Detects usage of known hijacked tags in workflow files.

title: Suspicious TeamPCP Affected GitHub Action Versions
id: a1b2c3d4-e5f6-7890-abcd-ef1234567890
status: experimental
description: Detects the use of known compromised versions of trivy-action or setup-trivy.
references:
  - https://github.com/fevar54/CVE-2026-33634-Scanner
author: ilovethreats.com
date: 2026/04/20
tags:
  - attack.t1195
  - attack.t1059
logsource:
  category: file_event
  product: github
detection:
  selection:
    file_path|endswith:
      - '.github/workflows/*.yml'
      - '.github/workflows/*.yaml'
    content:
      - 'aquasecurity/trivy-action@v0.0.1'
      - 'aquasecurity/trivy-action@v0.34.2'
      - 'aquasecurity/setup-trivy@v0.2.0'
      - 'aquasecurity/setup-trivy@v0.2.6'
  condition: selection
falsepositives:
  - Old workflow files not yet migrated
level: high

Nuclei Template: Vulnerable Action Detection

Scan public repositories for usage of affected tags.

id: cve-2026-33634-vulnerable-action

info:
  name: Trivy Supply Chain Compromise
  author: ilovethreats
  severity: high
  tags: supply-chain,cve-2026-33634

http:
  - method: GET
    path:
      - "{{BaseURL}}/.github/workflows/trivy-scan.yml"
      - "{{BaseURL}}/.github/workflows/security.yml"
    extractors:
      - type: regex
        part: body
        regex:
          - "aquasecurity/trivy-action@v0\\.(0[0-9]|1[0-9]|2[0-9]|3[0-9]|4[0-2])"
          - "aquasecurity/setup-trivy@v0\\.2\\.(0|1|2|3|4|5|6)"
    matchers-condition: and
    matchers:
      - type: word
        part: body
        words:
          - "aquasecurity/trivy-action"
        condition: or

---

6. Remediation Guidance

Given the severity and the KEV status, immediate action is required.

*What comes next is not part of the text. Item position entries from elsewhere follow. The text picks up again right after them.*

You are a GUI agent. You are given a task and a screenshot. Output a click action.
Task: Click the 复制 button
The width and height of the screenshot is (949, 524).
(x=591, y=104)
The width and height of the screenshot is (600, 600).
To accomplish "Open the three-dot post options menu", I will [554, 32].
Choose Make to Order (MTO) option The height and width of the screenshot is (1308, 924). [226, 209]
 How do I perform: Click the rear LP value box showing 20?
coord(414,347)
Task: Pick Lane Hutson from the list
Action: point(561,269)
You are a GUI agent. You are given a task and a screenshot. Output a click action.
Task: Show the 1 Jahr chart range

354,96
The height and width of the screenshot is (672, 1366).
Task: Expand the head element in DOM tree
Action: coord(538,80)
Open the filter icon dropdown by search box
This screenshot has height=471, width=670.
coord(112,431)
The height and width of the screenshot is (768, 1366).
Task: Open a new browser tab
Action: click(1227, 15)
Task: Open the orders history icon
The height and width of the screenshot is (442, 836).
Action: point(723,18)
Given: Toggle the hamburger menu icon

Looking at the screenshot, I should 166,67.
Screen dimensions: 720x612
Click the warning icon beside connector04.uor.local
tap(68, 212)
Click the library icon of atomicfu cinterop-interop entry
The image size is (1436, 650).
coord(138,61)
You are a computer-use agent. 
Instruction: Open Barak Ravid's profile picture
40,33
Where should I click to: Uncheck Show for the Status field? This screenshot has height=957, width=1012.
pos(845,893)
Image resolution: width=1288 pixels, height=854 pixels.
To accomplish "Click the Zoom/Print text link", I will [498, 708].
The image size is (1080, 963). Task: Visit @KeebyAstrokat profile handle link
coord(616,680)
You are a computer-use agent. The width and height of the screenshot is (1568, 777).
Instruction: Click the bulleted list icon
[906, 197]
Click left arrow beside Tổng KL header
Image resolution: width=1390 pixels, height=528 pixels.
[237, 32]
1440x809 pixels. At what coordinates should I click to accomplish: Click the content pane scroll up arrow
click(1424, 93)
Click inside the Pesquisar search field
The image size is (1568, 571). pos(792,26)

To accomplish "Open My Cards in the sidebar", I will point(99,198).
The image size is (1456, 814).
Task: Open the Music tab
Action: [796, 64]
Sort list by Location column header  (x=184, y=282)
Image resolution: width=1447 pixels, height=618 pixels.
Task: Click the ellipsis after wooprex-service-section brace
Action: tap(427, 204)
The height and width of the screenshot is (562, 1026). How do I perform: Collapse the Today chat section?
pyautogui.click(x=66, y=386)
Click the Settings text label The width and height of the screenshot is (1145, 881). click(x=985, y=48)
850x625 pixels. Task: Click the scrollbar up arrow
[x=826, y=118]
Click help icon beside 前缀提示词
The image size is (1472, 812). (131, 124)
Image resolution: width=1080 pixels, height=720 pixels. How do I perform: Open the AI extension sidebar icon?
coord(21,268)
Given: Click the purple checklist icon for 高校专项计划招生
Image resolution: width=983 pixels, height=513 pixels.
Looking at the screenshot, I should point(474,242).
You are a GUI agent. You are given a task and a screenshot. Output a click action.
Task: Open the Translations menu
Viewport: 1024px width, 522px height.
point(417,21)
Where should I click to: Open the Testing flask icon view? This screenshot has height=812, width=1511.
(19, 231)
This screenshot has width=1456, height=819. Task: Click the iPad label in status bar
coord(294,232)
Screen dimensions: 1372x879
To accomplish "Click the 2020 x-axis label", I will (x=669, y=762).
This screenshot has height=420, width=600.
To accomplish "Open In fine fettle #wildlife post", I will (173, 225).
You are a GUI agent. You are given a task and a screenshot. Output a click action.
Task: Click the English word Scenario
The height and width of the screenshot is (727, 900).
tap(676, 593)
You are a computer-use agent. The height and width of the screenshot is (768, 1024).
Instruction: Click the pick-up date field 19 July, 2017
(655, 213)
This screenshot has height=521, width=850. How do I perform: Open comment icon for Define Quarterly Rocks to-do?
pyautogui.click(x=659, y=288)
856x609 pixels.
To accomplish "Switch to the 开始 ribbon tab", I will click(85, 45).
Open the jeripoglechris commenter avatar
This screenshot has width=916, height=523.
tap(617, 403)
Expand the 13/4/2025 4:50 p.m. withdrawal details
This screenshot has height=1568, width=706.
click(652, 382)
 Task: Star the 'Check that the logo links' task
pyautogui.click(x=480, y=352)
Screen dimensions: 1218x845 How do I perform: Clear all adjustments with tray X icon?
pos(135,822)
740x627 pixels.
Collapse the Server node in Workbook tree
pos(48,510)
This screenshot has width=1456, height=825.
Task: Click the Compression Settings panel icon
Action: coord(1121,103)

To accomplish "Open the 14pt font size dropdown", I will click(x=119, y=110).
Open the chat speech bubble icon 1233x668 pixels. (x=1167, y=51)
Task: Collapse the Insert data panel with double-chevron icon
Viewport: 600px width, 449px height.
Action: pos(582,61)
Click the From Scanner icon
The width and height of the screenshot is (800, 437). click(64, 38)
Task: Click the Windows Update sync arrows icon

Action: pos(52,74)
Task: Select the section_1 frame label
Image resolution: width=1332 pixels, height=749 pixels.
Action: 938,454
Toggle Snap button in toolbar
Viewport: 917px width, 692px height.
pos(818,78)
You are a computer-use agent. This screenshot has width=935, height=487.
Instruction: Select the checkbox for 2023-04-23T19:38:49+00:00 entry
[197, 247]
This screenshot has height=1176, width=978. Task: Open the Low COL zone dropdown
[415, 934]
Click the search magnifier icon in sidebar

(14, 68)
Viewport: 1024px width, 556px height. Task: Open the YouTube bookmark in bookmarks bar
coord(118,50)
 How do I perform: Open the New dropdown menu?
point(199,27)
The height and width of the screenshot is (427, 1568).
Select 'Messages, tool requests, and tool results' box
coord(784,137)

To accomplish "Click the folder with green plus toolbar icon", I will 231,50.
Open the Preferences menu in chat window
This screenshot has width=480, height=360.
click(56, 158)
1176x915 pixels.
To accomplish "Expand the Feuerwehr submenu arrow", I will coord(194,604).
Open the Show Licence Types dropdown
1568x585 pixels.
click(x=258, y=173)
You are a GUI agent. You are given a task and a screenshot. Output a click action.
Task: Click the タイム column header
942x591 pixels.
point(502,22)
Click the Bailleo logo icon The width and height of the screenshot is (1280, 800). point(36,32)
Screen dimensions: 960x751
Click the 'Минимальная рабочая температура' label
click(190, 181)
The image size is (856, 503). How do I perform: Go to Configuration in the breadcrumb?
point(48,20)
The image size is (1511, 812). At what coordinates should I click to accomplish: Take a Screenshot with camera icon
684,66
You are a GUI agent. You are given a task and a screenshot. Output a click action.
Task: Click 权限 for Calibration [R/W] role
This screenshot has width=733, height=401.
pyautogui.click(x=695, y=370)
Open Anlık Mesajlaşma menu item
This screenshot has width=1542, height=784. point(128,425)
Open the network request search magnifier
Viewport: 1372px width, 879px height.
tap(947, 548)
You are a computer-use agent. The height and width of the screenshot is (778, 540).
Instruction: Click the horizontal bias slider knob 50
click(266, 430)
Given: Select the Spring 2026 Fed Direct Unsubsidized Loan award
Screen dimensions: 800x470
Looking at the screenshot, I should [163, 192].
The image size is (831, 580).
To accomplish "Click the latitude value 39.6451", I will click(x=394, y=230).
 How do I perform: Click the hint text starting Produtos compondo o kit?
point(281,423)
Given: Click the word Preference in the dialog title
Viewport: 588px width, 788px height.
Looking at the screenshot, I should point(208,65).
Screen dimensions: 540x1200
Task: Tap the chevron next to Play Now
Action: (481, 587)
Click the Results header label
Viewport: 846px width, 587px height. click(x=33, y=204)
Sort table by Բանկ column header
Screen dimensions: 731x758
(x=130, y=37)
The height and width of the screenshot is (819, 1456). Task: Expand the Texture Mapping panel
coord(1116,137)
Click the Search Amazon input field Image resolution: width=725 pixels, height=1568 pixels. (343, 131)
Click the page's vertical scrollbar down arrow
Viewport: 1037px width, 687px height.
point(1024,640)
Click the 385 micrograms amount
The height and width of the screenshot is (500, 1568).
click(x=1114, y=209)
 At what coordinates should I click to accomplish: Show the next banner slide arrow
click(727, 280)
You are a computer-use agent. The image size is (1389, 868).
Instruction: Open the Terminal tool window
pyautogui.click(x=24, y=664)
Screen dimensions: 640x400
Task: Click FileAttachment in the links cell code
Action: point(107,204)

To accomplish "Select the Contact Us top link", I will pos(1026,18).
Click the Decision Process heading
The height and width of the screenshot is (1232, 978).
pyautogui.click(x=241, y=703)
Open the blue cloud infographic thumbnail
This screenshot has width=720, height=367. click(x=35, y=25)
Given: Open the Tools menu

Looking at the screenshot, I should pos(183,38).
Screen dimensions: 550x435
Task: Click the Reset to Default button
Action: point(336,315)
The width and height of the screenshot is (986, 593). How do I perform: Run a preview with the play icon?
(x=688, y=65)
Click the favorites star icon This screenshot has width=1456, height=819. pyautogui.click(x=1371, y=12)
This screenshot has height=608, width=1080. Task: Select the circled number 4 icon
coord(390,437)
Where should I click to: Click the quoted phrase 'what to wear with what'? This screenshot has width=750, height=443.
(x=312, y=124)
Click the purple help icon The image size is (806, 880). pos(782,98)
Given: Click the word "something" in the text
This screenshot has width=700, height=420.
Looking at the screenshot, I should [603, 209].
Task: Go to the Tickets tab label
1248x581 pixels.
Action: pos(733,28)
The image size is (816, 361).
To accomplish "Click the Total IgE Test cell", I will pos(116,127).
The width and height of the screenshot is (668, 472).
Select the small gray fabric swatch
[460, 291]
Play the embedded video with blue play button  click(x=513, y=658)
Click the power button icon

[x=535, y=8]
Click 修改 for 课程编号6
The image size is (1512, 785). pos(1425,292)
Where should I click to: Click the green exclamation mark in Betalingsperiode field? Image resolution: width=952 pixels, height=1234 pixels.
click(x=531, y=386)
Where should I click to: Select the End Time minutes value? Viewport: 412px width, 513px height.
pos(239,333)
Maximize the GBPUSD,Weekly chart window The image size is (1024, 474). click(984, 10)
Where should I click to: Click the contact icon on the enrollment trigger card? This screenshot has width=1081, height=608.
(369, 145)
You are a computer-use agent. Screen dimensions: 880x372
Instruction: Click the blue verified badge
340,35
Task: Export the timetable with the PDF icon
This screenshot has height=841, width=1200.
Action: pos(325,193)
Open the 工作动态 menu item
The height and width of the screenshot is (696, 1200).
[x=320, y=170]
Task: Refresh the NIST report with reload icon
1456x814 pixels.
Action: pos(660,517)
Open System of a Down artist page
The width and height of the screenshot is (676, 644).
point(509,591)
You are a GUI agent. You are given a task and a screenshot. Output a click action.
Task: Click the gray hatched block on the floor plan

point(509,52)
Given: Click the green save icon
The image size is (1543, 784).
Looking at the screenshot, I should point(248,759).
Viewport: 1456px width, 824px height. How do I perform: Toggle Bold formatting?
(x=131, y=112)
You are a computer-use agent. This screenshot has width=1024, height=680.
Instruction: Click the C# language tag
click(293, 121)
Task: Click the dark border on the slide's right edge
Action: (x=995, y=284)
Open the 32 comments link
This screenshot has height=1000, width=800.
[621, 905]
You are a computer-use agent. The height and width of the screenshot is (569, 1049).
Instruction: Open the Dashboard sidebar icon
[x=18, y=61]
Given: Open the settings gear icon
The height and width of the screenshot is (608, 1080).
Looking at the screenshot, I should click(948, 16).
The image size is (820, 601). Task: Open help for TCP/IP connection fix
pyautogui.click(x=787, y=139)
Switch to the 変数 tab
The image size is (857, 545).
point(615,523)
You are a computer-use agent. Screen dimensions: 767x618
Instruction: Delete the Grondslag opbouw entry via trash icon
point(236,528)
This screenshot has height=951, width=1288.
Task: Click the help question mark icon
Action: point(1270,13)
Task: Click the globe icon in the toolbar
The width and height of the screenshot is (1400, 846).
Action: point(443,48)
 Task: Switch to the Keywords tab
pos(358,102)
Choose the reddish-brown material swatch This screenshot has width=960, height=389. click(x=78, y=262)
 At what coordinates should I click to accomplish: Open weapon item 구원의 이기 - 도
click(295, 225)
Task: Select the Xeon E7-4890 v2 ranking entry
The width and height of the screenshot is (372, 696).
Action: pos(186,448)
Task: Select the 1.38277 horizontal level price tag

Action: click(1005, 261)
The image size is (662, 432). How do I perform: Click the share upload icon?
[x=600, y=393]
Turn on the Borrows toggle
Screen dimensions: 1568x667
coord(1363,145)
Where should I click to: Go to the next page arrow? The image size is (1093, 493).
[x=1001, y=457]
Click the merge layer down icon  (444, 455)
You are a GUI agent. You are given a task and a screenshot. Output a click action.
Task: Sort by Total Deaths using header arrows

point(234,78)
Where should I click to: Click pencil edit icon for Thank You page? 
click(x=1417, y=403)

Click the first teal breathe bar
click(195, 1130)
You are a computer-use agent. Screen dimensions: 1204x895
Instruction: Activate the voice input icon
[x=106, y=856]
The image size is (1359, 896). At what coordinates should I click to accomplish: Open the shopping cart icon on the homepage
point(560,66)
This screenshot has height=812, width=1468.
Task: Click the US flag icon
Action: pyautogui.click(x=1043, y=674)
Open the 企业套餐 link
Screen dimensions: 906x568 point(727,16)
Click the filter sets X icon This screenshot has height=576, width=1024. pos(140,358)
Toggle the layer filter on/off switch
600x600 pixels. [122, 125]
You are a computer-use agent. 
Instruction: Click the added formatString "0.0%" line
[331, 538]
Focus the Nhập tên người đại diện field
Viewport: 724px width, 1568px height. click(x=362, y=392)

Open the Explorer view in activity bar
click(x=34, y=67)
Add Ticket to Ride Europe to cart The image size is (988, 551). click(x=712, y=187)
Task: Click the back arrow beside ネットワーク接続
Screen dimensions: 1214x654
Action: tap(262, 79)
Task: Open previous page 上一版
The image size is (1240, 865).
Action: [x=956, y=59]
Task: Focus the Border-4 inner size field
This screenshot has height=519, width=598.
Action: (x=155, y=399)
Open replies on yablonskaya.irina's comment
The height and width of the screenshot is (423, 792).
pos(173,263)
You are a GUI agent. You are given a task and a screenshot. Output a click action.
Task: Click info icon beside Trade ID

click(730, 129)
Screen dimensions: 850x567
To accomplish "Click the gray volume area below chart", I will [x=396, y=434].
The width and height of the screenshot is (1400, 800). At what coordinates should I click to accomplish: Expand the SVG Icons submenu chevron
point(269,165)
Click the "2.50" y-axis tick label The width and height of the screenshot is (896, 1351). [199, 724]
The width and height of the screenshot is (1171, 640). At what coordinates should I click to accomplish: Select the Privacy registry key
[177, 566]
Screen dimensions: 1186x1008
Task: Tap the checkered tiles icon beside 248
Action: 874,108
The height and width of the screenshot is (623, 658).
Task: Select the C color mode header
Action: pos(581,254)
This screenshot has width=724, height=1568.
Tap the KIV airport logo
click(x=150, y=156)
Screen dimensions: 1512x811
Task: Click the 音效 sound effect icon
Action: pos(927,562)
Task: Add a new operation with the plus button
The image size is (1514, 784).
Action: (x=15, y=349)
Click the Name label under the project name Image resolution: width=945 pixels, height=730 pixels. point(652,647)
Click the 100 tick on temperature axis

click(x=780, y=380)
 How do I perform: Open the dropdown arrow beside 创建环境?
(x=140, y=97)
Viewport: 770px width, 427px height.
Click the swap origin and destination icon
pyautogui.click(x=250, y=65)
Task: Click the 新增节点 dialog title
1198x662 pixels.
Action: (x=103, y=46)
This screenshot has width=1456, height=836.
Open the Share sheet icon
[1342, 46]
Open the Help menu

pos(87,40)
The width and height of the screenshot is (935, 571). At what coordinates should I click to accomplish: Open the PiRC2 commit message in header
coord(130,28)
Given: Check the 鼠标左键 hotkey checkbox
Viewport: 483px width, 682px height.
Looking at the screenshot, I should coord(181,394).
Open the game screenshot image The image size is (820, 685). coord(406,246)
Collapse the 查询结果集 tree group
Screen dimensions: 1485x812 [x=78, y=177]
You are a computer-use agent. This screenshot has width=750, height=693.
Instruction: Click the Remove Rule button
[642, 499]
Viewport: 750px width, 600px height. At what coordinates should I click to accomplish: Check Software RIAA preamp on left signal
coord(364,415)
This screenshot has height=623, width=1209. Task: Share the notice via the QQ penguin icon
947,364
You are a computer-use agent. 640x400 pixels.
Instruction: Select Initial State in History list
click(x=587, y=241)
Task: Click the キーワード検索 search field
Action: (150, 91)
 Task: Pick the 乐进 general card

6.1 Secret Rotation (Critical)

• Scope: Rotate all secrets accessible to any CI/CD pipeline that has run since late February 2026.
• Rationale: Due to the non-atomic rotation failure, attackers likely captured new secrets generated during the March 1 rotation window.
• Targets:
  • GitHub Personal Access Tokens / PATs.
  • OAuth App credentials.
  • AWS/GCP/Azure keys exposed in environment variables.
  • SSH keys and deployment certificates.

6.2 Artifact Quarantine

• Identify and remove all instances of:
  • aquasecurity/trivy version 0.69.4.
  • aquasecurity/trivy-action tags 0.0.1 through 0.34.2.
  • aquasecurity/setup-trivy tags 0.2.0 through 0.2.6.
• Clear local caches and registry mirrors.

6.3 Workflow Hardening

• Pin to SHA: Immediately update all workflows to use full commit SHAs instead of mutable tags.

  # UNSAFE
  - uses: aquasecurity/trivy-action@v0.35.0
  
  # SAFE
  - uses: aquasecurity/trivy-action@sha256:<full-commit-sha>
  

• Audit History: Check workflow run logs from March 19–20, 2026. Look for anomalies, network connections to unknown IPs, or execution of unexpected scripts.

6.4 Organization Cleanup

• Search the GitHub organization for a repository named tpcp-docs.
• If found, assume all secrets in the organization are fully compromised and rotate all organization-level credentials.

6.5 Compliance

• Apply mitigations per vendor instructions.
• Follow CISA BOD 22-01 guidance for cloud services regarding supply chain risk management.

---

7. References

1. CVE Details: CVE-2026-33634
2. Vendor Advisory: Aquasecurity Security Bulletin (March 20, 2026).
3. PoC Scanner: CVE-2026-33634-Scanner by Ugur Can Ates.
4. CISA BOD 22-01: Improving the Nation's Cybersecurity.
5. TeamPCP Analysis: ilovethreats.com Technical Report on Supply Chain Attack Timeline.